A iconografia da doença nunca foi muito representada na história da arte, outras formas de sofrimento causadas pela ira, divina ou humana, foram, desde a antiguidade, largamente abordadas, mas a doença, propriamente dita, nunca interessou os artistas, nem mesmo aos fotógrafos quando registaram, durante a guerra, tantos corpos destroçados, nunca a doença por si só, lhes mereceu uma especial atenção.
O dedo que dispara o botão e o olho que vê, condicionados por imagens anteriores que os moldaram e ditaram hierarquias, nem sempre estão livres para ver o que sempre se quis esconder – afinal fotografar é enquadrar e enquadrar pressupõe excluir.
Provavelmente, só a proximidade com a doença, como o fez Félix Méheux ou ainda o artista japonês Tatsumi Omoto, cuja obra artística e performativa reflete sobre questões como a doença de Alzheimer de que a sua mãe é vítima, mas também sobre o envelhecimento e a falta de apoio dos familiares aos idosos (e a propósito, esteve recentemente em Portugal, em Évora, num lar de idosos), a deixou de tratar como um tema tabu que as sociedades modernas preferem remeter para segundo plano.

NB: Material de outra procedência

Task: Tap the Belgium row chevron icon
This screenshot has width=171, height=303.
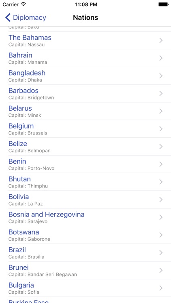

Também conhecido por Bread Man, este artista desenvolveu o projeto Art Mama que consiste num trabalho artístico e documental do processo de envelhecimento e degenerativo da sua mãe. Cuidar e transformar esse cuidado em arte é o seu objetivo e, à semelhança das fotografias de Félix Méheux, também o seu trabalho desconcerta, também levanta questões e também desorganiza sentimentos.